UNC officials clarify response to emergencies

Law enforcement officials gave the University of North Carolina at Chapel Hill the all-clear at 5 a.m. Monday after a bomb threat was made, and the origin of the threat is still being investigated, according to The Daily Tar Heel.

The Orange County Central 911 dispatcher at the Department of Public Safety received a call around 9 p.m. Sunday from a man who claimed to be in possession of an explosive device near the Pit, the heart of UNC's campus. The area, which includes the Student Union, Davis Library and Undergraduate Library, was evacuated at about 9:15 p.m. while the Department of Public Safety investigated the situation.

Students who were forced to leave the buildings said they were not informed of the circumstances surrounding the evacuation. Alert Carolina-UNC's emergency alert Web site-was updated just before 11 p.m.-almost two hours after the initial threat was made. Those who had opted-in to the Alert Carolina notification system received text messages at about 11:45 p.m., The Daily Tar Heel reported Monday morning.

UNC officials sent an e-mail to students Monday right before noon in response to questions regarding the University's protocol on alerting students during emergency situations. The University's siren and text message systems are only activated in cases of "imminent threat" posed by a gunman, a chemical hazard or a tornado, the e-mail stated.

"In [Monday night's] case, our Public Safety officers focused first-as they should-on responding to the situation and protecting the people who might have been at risk," Nancy Davis, UNC's associate vice chancellor for university relations, wrote in an e-mail to The Chronicle.

The University issued an alert as soon as the "essential work was done" of securing the area and evacuating nearby buildings, she added.

During emergency situations, safely transferring students to neutral areas is the priority, Randy Young, spokesperson for UNC's Department of Public Safety, wrote in an e-mail Monday. Communicating the need to relocate could also result in fear or panic, he added.

"In some scenarios, attempts to fully explain to large numbers in transit the details related to a threat would diminish officers' capability to attend to their priority-efficiently escorting a population to safety," Young said. "This is carried out by officers who are confident in the knowledge that information will be provided to students/staff/faculty by means such as the appropriate components of the Alert Carolina system."

If the event occurred on Duke's campus, however, the situation may have been handled differently, Dean of Students Sue Wasiolek said.

"Our goal is to try to make our emergency response as transparent as we deem safe and appropriate at the time," she said. "I'm not going to judge how UNC handled it, but we would convene the appropriate people and make those decisions at the time."

Although such threats are handled on a case-by-case bais, Wasiolek said Duke would make the information available as quickly and as thoroughly as the situation warrants.

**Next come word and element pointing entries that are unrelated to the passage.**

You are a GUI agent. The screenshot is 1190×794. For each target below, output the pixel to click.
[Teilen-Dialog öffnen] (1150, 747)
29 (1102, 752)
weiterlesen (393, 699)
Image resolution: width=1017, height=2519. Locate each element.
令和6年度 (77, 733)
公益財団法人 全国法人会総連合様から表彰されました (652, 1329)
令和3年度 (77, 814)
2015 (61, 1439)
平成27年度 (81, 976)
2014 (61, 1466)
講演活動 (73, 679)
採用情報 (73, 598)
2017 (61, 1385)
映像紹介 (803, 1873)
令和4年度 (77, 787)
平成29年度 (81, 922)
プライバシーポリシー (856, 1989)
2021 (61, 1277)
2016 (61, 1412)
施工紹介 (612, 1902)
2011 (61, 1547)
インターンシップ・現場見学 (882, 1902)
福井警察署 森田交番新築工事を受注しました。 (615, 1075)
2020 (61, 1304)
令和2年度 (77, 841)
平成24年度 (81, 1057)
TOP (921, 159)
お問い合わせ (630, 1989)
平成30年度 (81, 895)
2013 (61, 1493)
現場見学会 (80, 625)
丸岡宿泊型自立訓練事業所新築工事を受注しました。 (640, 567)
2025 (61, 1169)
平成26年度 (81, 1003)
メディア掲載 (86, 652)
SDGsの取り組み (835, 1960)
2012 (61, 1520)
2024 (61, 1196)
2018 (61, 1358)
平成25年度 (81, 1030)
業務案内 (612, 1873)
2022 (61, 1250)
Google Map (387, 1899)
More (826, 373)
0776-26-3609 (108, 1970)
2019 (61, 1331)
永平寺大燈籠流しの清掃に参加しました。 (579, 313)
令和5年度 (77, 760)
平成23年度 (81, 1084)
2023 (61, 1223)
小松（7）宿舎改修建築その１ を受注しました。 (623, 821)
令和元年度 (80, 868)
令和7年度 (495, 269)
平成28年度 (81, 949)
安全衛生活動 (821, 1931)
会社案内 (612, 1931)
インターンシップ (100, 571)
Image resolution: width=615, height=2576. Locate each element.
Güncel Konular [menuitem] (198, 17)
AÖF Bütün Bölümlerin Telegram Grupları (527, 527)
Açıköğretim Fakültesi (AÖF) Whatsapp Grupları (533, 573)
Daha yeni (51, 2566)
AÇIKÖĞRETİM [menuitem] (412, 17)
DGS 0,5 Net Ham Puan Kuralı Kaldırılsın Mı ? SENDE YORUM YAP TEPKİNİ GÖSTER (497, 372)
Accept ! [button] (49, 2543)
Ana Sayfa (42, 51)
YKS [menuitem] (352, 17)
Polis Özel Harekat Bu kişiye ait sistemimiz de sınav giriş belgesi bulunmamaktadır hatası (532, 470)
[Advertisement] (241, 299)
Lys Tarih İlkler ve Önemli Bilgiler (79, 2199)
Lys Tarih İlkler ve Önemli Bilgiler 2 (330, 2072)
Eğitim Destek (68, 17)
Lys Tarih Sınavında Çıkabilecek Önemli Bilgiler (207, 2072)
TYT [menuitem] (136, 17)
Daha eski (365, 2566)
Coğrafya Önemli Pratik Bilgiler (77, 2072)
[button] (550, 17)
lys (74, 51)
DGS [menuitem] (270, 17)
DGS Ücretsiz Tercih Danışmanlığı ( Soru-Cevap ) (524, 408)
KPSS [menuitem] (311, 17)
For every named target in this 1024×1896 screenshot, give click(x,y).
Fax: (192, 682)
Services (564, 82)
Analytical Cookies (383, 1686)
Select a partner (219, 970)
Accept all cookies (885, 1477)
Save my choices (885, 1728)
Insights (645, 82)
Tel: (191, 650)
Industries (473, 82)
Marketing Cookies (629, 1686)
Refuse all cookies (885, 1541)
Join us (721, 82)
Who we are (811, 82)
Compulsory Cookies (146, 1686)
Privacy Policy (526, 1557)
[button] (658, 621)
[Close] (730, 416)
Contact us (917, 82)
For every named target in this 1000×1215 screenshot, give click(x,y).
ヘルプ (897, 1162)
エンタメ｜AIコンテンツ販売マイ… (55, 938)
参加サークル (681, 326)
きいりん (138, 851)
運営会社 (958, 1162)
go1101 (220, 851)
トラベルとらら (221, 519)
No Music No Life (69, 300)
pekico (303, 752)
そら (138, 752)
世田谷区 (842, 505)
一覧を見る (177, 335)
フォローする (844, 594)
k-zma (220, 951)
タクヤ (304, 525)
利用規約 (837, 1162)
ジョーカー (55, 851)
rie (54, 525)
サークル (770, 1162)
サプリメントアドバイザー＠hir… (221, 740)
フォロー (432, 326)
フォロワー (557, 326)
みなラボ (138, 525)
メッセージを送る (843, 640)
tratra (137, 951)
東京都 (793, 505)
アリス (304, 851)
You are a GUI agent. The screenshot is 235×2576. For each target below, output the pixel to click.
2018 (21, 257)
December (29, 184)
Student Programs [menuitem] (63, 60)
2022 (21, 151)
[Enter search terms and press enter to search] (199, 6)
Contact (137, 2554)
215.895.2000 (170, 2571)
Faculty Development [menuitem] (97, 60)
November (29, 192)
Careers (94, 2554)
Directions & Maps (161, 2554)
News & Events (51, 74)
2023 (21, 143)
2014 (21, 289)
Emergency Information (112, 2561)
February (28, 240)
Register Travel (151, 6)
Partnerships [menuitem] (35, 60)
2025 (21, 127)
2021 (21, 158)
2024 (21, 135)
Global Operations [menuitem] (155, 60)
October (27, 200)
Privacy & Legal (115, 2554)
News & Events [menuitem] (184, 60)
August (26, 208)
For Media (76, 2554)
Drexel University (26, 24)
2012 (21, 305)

Like UNC, DukeALERT's opt-in text messaging and siren system also is activated in the same three instances. Duke's system debuted this past July.

The last bomb threat at Duke took place in April 2007 for Bell Tower Dormitory and a nonexistant building. Bell Tower was not evacuated and the threat was discredited.

Depending on the situation, Duke has evacuation plans that range from spilling over to adjacent buildings to sending students to UNC, Vice President for Student Affairs Larry Moneta said.

"There's no cookbook for these things-it depends on the place, the perceived quality of the threat," Moneta said. "Bomb threats often come through Duke Police. They really have a well-honed capacity to evaluate the credibility of the threat, and that's the first line of analysis."